Kursa katılan 75 yaşındaki Nurdan Erdil, kursun kendisine büyük moral kattığını belirterek duygularını şöyle paylaştı:
“Gayet güzel, çok memnunuz. Bizi evden, sıkıntıdan kurtarıyor. İlk defa yapıyoruz ama öğrendikçe zevk alıyoruz. Böyle bir şeyin devam etmesi bizi çok mutlu eder.”
Katılımcılardan Serhan Özdin ise, halı dokumacılığının tarihsel yönüne değinerek şunları söyledi:
“Atatürk’ün halıya olan ilgisini hepimiz biliyoruz. Dolmabahçe Sarayı’ndaki Hereke halıları bu ilginin en güzel örneklerindendir. Bu gelenek Eski Türklerden beri sürüyor. Yörük kültüründe de halı dokuma, bir yaşam biçimi olmuştur. Bu tür kurslar hem geleneği yaşatıyor hem de genç kuşaklara aktarıyor.”

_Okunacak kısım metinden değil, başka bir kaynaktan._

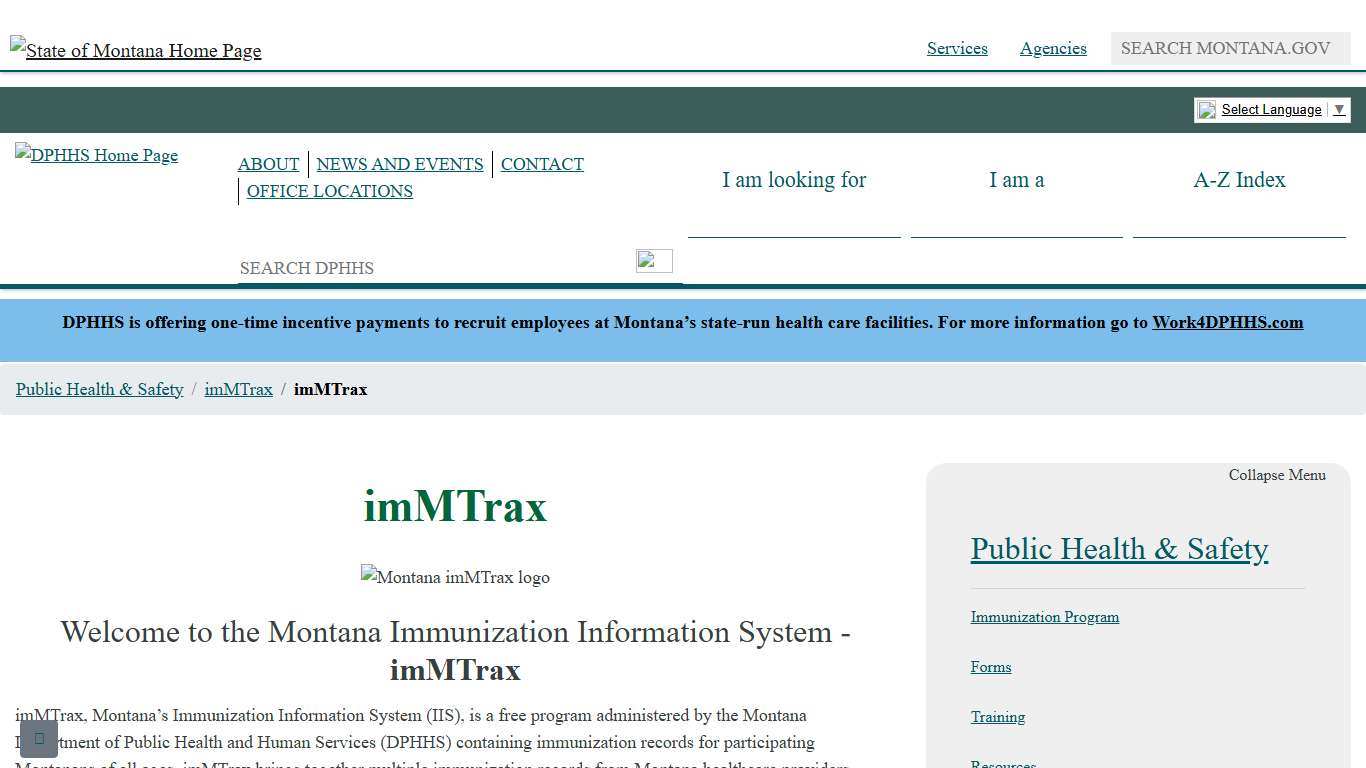Click Public Health & Safety in the breadcrumb
The width and height of the screenshot is (1366, 768).
[x=99, y=389]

Geçmişle gelecek arasında güçlü bir bağ
Kursun 23 Eylül’de başladığını ve Ocak ayı sonunda yeni döneme gireceğini belirten Firdevs Keskin, hedeflerinin sadece öğretmek değil, üretimi sürdürülebilir hale getirmek olduğunu söyledi.

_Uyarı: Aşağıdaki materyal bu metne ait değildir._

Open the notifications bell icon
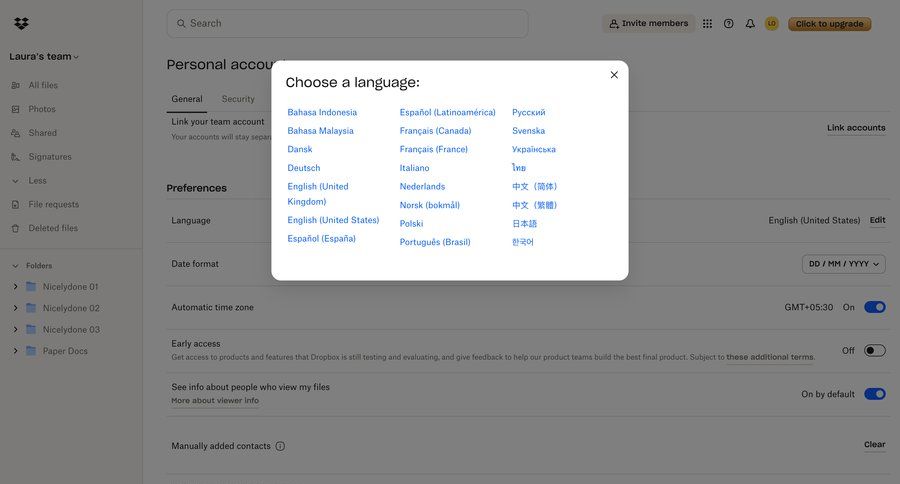(750, 24)
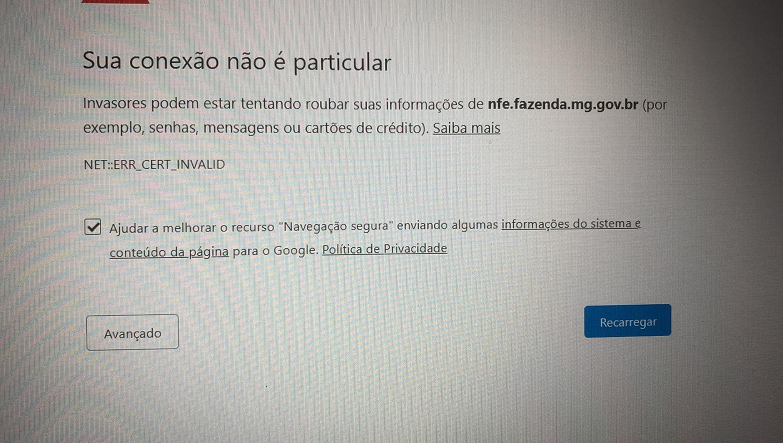Image resolution: width=783 pixels, height=443 pixels.
Task: Follow the informações do sistema e link
Action: click(571, 224)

“Biz burada sadece kilim dokumuyoruz. Geçmişle gelecek arasında bir köprü kuruyoruz. Kültürel miraslarımızı korumak, onları yaşatmak hepimizin görevi. Her ilmeğin içinde bir anlam, bir tarih, bir yaşam öyküsü var.”
Bu özel kurs, el emeği ve sabrın birleştiği geleneksel dokuma sanatını geleceğe taşırken, aynı zamanda kadınlara üretim gücü kazandırıyor.
Lüleburgaz Halk Eğitim Merkezi’nin öncülüğünde sürdürülen bu çalışma, “yaşayan miras” anlayışının en güzel örneklerinden biri olarak görülüyor.